Annual medication costs for arthritis treatment can reach $15,000 to $20,000 per patient.
Defined as an inflammation around the joints, arthritis appears in two primary forms: osteoarthritis and rheumatoid. Osteoarthritis is the most common form of this condition, and is caused by a breakdown in cartilage over time; after enough of the tissue is damaged, the protective barrier they create dissolves, resulting in bones rubbing against each other at the joints. Rheumatoid arthritis is the result of the body’s immune system attacking the membrane encasing the joints. Once this becomes inflamed, movement becomes difficult; over time, the inflammation begins to destroy the cartilage as well as the bones in the inflamed joint.
Despite the different forms of damage, the resulting symptoms are the same: those with arthritis experience pain, stiffness and swelling in the joints, making even the simplest daily task difficult.
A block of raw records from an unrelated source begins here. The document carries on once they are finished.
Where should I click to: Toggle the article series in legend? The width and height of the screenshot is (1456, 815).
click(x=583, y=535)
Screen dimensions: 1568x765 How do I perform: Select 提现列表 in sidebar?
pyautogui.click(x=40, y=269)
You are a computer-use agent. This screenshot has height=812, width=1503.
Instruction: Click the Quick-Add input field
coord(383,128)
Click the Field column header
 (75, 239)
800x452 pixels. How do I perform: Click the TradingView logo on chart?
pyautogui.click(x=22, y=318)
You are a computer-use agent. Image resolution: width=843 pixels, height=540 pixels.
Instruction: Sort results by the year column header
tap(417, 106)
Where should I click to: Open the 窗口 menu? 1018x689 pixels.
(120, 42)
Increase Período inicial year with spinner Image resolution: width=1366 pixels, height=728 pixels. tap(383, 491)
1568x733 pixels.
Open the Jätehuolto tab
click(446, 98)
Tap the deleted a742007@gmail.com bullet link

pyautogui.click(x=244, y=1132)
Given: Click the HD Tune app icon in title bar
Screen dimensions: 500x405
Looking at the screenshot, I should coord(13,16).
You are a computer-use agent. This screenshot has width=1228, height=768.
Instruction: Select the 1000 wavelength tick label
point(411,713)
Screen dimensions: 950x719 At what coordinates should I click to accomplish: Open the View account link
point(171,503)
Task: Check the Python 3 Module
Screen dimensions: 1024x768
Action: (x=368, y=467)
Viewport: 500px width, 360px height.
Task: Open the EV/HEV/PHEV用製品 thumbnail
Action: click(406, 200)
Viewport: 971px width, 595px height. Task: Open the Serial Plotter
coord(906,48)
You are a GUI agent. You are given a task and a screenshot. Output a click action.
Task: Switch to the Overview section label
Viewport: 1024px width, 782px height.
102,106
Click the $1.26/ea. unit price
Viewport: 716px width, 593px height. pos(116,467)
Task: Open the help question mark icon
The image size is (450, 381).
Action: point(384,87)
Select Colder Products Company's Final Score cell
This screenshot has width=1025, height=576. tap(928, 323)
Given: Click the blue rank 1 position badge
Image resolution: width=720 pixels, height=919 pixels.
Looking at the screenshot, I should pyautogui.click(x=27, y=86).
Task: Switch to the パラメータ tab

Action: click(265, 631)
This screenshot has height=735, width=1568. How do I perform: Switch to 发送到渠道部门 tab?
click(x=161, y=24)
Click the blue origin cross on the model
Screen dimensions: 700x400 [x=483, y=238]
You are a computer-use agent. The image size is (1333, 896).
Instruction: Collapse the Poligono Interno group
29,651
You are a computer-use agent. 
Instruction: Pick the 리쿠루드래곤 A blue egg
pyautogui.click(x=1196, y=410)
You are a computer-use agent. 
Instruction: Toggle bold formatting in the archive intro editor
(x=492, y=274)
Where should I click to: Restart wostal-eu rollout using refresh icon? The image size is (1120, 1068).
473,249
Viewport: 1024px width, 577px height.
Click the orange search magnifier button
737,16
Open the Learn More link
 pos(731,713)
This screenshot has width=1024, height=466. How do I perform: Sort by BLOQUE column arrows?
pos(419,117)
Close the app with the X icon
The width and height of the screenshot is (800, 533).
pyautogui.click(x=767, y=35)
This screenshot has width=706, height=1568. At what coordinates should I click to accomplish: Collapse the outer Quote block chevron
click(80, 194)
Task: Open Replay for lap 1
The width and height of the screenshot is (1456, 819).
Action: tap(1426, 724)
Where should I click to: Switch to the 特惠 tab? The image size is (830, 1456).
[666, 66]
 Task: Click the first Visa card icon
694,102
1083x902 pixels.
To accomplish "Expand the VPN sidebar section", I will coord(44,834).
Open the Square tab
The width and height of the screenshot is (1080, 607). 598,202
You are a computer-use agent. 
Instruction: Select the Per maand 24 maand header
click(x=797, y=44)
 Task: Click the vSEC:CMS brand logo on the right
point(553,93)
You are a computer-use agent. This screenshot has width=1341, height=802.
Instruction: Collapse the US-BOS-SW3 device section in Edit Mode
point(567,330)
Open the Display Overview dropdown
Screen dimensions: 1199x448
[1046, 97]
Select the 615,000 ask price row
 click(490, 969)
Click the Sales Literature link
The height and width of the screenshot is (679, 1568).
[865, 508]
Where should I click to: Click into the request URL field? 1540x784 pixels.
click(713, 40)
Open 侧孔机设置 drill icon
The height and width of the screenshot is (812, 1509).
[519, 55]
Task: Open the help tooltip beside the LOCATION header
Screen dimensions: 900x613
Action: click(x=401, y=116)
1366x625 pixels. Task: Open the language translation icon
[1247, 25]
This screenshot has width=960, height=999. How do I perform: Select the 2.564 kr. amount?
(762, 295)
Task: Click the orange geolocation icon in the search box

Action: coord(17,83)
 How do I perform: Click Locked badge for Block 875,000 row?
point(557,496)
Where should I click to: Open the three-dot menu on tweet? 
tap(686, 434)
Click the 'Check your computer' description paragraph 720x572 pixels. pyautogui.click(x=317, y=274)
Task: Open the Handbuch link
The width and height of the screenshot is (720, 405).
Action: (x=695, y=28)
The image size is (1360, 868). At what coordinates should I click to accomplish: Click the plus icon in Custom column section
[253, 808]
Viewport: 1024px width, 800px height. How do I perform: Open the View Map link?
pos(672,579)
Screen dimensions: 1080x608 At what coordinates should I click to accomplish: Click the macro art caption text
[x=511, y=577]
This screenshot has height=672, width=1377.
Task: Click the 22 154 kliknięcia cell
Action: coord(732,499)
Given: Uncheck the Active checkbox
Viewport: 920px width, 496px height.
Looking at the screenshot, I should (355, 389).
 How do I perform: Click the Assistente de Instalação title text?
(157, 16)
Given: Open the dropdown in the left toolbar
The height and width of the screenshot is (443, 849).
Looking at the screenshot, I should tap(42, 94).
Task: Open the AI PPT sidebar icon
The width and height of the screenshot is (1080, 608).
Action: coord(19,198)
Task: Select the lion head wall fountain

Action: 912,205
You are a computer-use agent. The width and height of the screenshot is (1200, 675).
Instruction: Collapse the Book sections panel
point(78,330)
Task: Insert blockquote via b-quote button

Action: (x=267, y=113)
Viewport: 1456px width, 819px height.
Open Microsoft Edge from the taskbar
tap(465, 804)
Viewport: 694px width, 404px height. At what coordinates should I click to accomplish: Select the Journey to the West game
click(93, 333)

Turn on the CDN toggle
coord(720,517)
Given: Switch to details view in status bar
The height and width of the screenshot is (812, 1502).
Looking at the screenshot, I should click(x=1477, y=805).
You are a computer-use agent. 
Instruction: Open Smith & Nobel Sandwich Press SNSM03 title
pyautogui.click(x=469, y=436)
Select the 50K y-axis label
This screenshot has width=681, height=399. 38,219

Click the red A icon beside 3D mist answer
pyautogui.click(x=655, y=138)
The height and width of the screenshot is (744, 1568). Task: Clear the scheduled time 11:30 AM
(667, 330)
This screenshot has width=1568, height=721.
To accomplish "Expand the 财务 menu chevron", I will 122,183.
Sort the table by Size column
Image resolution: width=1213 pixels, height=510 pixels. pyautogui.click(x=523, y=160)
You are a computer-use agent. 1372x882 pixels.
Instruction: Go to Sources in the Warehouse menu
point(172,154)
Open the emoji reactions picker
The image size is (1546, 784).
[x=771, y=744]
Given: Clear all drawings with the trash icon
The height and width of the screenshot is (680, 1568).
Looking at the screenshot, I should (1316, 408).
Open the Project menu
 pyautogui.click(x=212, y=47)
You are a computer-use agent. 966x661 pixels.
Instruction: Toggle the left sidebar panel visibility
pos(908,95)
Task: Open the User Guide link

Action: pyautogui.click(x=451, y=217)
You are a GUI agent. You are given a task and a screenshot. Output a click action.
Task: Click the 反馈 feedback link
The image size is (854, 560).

The pain itself often ebbs and flows during the early stages of arthritis, yet becomes more frequent, and movement more difficult, over time.
The initial stage of testing consists of a physical exam, where a doctor visually inspects for swelling, redness, and a higher level of warmth along various joints and gauges a patient’s mobility. From here, a doctor may call for labs to analyze blood, urine and the fluid around the joints, the latter being achieved by withdrawing some fluid with a syringe, often with an ultrasound machine to guide needle placement. Because the different types of arthritis create different markers in this fluid, this procedure is a relatively noninvasive way of narrowing down the type of arthritis a patient has.
Once arthritis is diagnosed, doctors use testing to determine how much damage has already been caused. This often consists of X-rays to pinpoint cartilage loss; CT scans to view the bone and surrounding soft tissue; MRIs to garner a clear picture of soft tissues, and ultrasounds to check the fluid-containing structures in the joints and bones. When non-invasive imaging isn’t enough, doctors often turn to an arthroscopy, which involves inserting a small, flexible tube outfitted with a camera near the joint to view a live feed of the joint as well as capture still images.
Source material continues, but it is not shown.